Как только хозяин Кендлингтона вернулся, дом засиял от множества ламп и свечей. Приняв ванну и переодевшись, он сел у камина в маленькой восьмиугольной комнате, которую использовал как личный рабочий кабинет. Здесь же хранил под замком личные документы. Когда он был в этой комнате, ни один слуга не смел его тревожить. Маленькими глотками Дензил пил подогретое вино, вытянув перед собой ноги. Альфа, его волкодав, лежала у ног. По мере того как в его холодное тело возвращалось тепло, он чувствовал себя более умиротворенным и успокоившимся.
И все же он не мог забыть о странном предсказании горбатой девушки на дороге. Оно не давало ему покоя.
Брак… Через двенадцать месяцев, начиная с этого дня… Берегитесь рыжих золотистых волос и фиалок, сказала она, и черного Чевиота. Он всегда был не равнодушен к светловолосым женщинам, и особенно к тем, у кого была белая кожа и рыжеватые волосы. А что касается «черного Чевиота», то это было очень даже возможно. В его роде на протяжении веков не родилось ни одного блондина или блондинки. Но было странно, что совершенно незнакомая девушка знала о нем так много.

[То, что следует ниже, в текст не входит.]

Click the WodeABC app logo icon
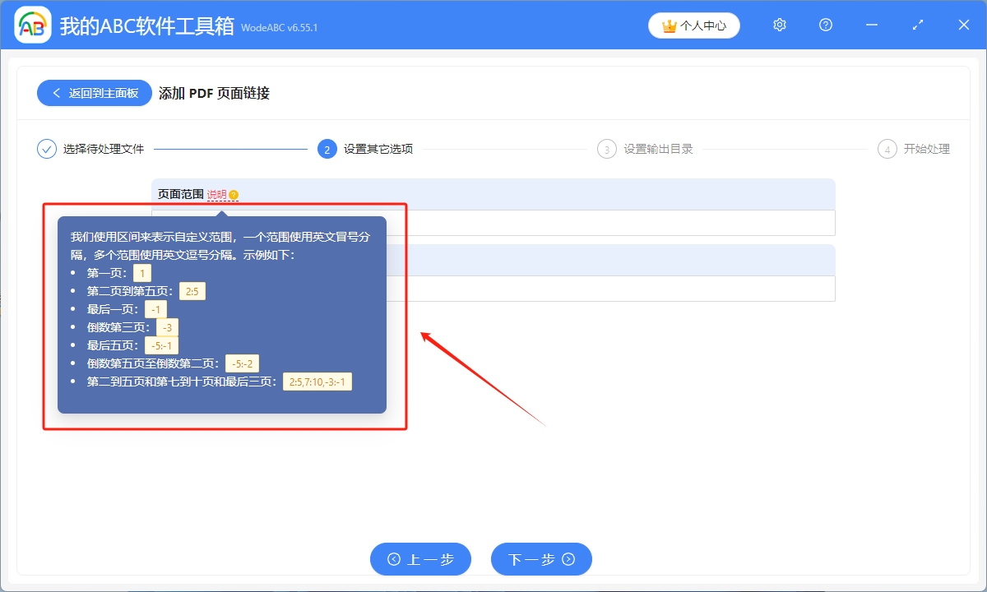This screenshot has height=592, width=987. 31,25
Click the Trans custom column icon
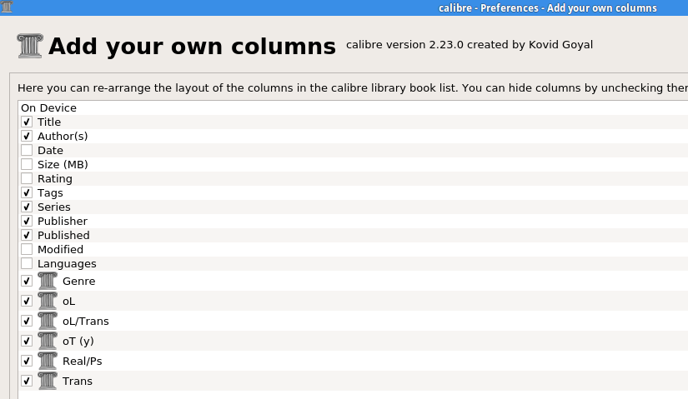Viewport: 688px width, 399px height. [x=48, y=381]
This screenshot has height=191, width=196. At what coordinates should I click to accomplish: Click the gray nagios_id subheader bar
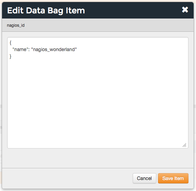[x=98, y=25]
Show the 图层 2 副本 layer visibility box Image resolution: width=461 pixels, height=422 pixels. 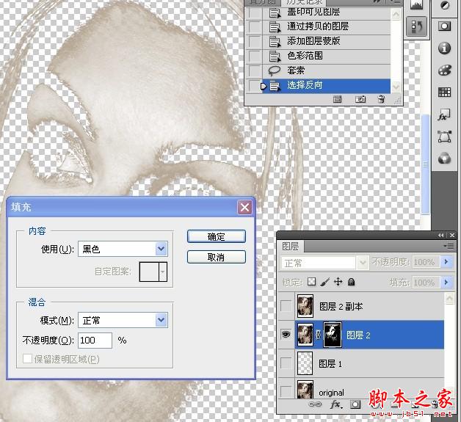click(x=286, y=306)
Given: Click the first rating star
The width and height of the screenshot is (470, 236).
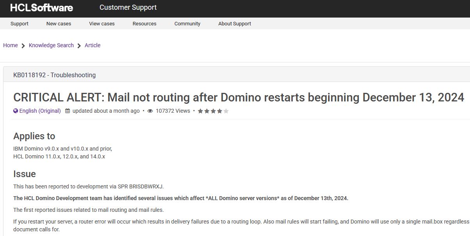Looking at the screenshot, I should [x=200, y=111].
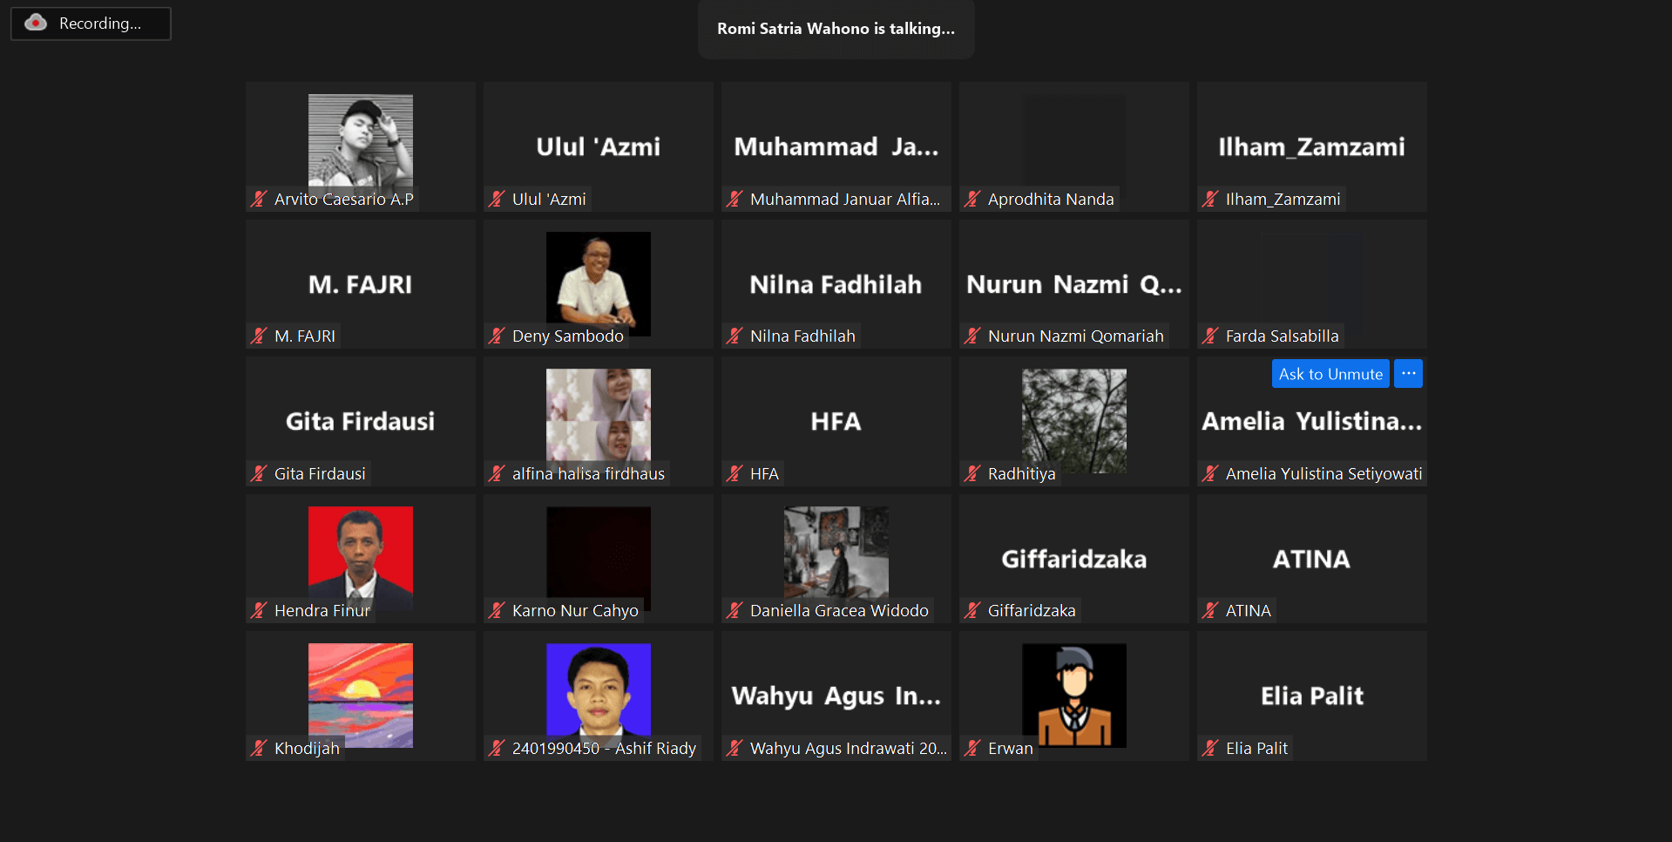Open more options for Amelia Yulistina tile

[1408, 374]
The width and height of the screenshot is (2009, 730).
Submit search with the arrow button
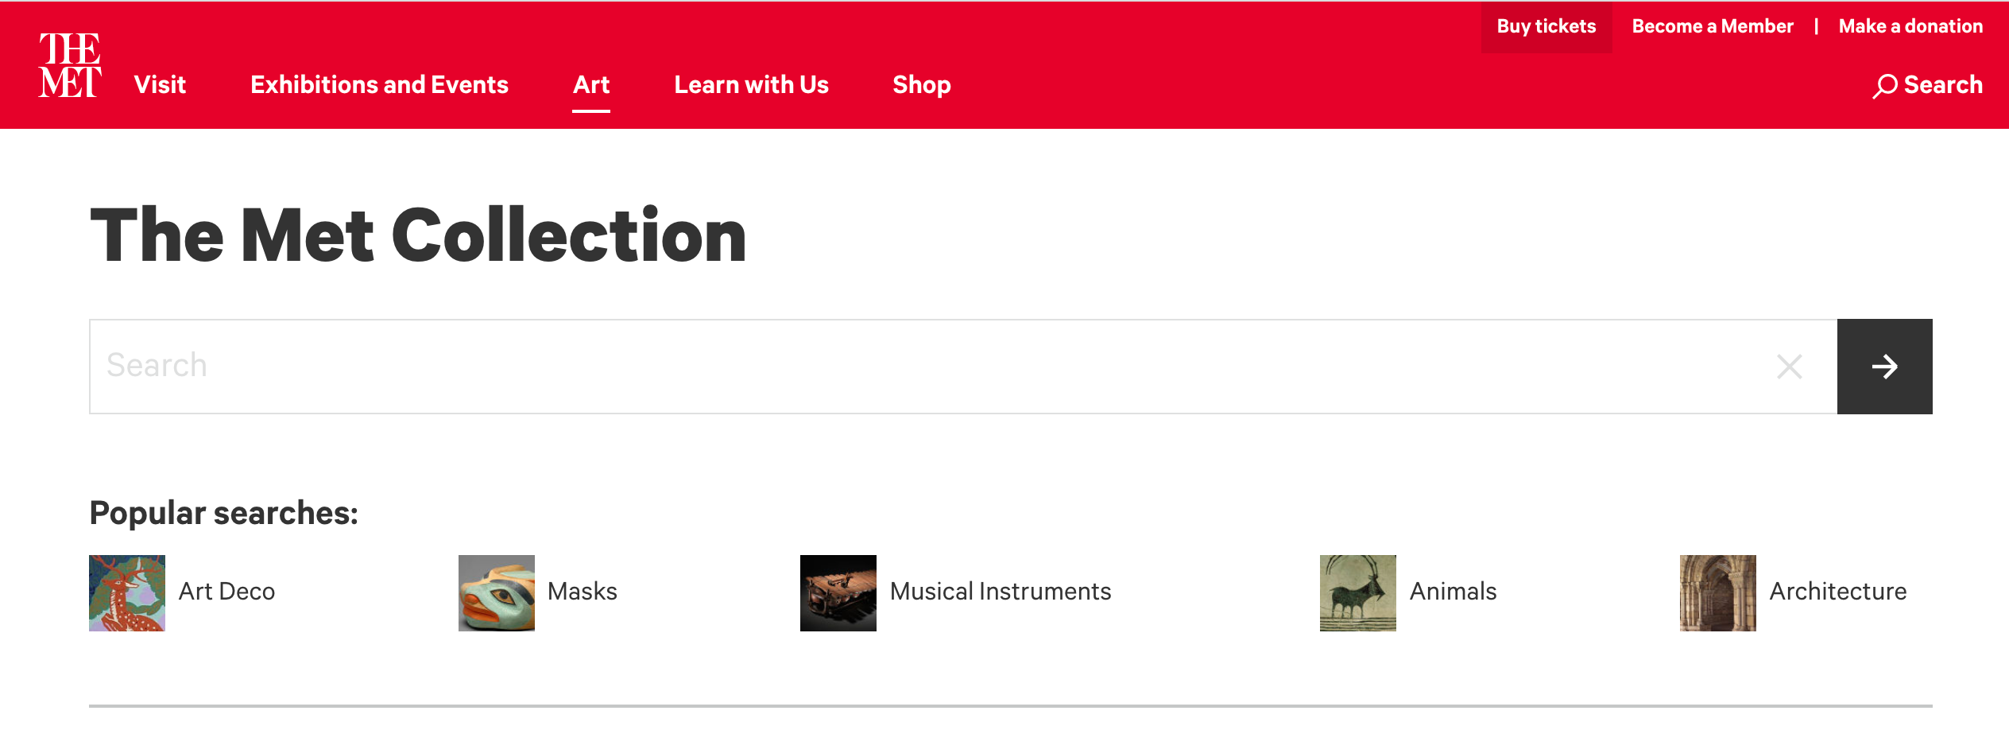point(1884,367)
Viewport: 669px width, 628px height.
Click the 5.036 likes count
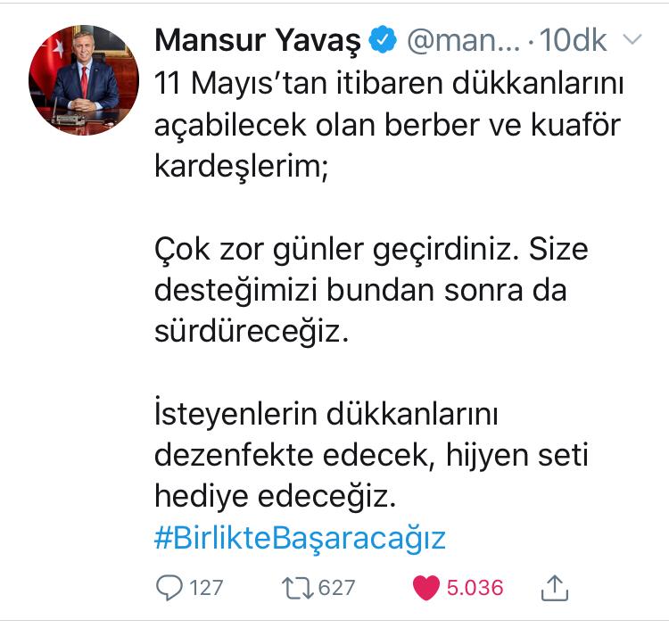click(475, 588)
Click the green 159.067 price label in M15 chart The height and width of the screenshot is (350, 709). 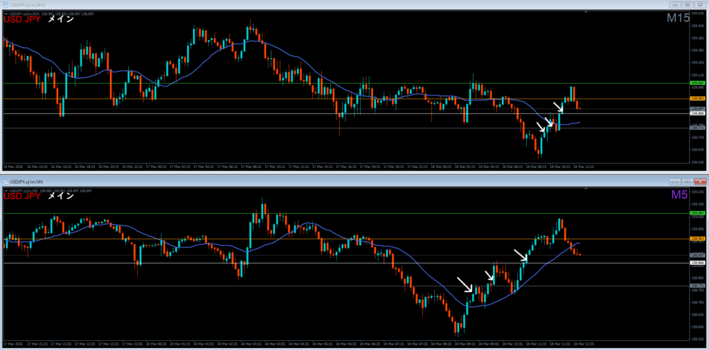pyautogui.click(x=698, y=83)
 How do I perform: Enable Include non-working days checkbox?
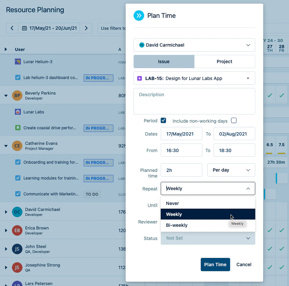tap(234, 121)
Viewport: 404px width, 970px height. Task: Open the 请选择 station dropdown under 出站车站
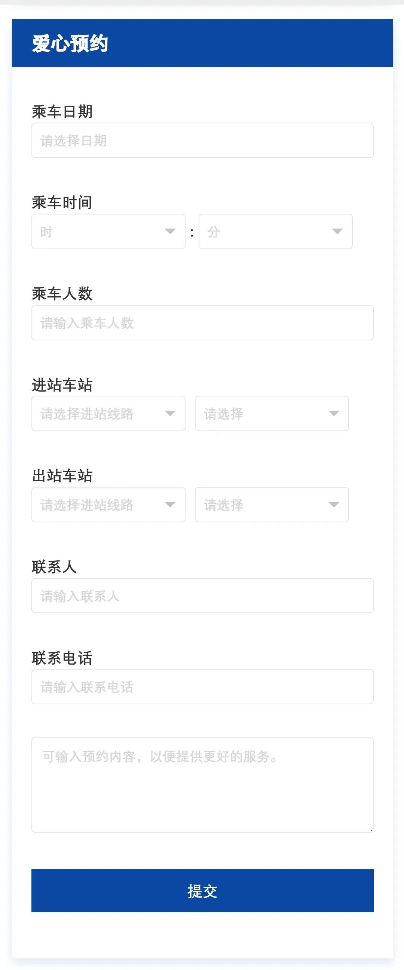272,505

До встречи с юношей и его сестрой Дензил был твердо уверен, что этим вечером уедет в Лондон. Но теперь он передумал и решил, что останется здесь, в тепле, а потом пообедает с гостями и будет играть с ними в карты. Однако до прихода гостей он хотел повидать того юношу, Певерила Марша, и спросить его кое о чем. Например, почему тот, кто производил впечатление человека, получившего хорошее воспитание, вдруг оказался в таком плачевном положении. Но как только Чевиот начал размышлять об этом, послышался стук в дверь и вошел тот самый юноша.